言動は七変化、規則無視の国である

(日経「春秋」2014/7/3付) 空は暗い灰色でも、そこだけが薄明るい。瑞々(みずみず)しさに目がやすらぐ。淡青から藍、紅紫へと日々、色合いが移ろってゆく。変移の様子から「七変化」とも呼ばれる。「紫陽花(あじさい)や藪(やぶ)を小庭の別座敷」。実は、花は毬(まり)状ではない。花が終わっても、飾花4枚が残るガクアジサイ。一目では気づかない。調べつくして、初めて分かる面白み。目から鱗(うろこ)の解釈だった。300年以上前の句の心を読むのは謎解きに近い。歌仙は36の連句型式。季語、順番に厳しい「ゲームの規則」がある。手順、手続きを踏んで調べれば、見えなかったものが見えてくる。詩人はそう言っていた。言葉の正確な読み解きは新鮮な景色を見せてくれる。半面、意味を取り違うと思わぬいざこざを招くこともある。拉致被害者をめぐる北朝鮮との協議を受けて政府が制裁解除を検討している。特別調査委について「丁寧な説明」があったという。手順を踏もうにも言動は七変化、規則無視の国である。よほど心して言葉を読まないと、相手の本心は見えてこない。

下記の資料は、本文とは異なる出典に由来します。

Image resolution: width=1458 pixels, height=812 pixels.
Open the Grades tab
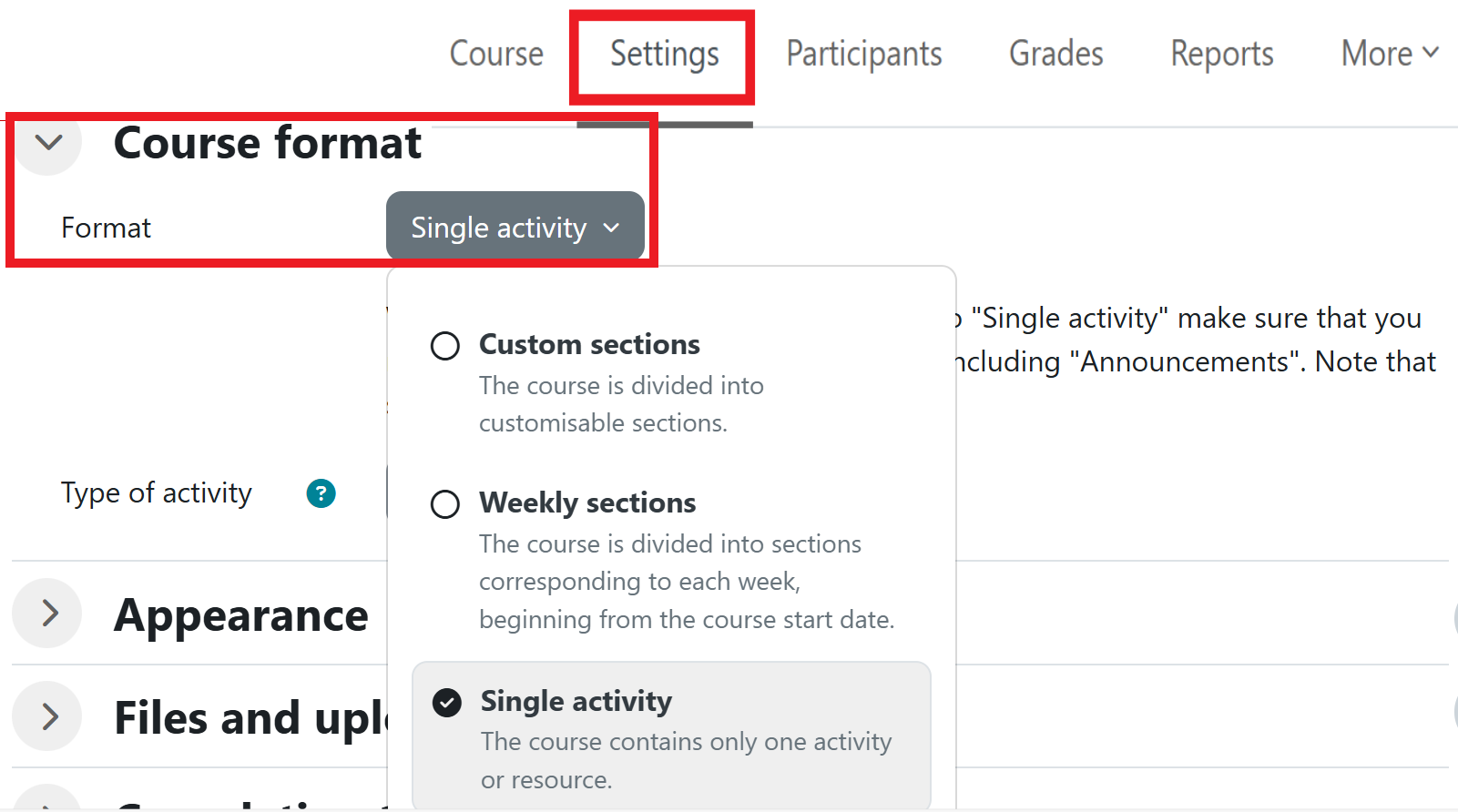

(JN) 隠しごとを隠しながら状況説明をするというのは、大変に難しかろう。北朝鮮の正義とはいったい何なのであろうか。本来ならば、北朝鮮共産党国家であるから、マルキシズムの正義があるのだろうが、どう見ても、ここにはマルキシズムの正義などない。正義なく、偽りの国の中から真実は出てくるのであろうか。金さんの正義があるのか。これは七色に変化する正義か。民主主義の正義に基づく考えにより、調査は行われなければならないが、金正義に基づく決められた結果を出すために調査のであろう。期待はできないが少々の発見は出よう。期待は禁物であろうが、少しずつ実態を掴んでいきたい。少しずつ、少しずつ、明らかにしていくしかない。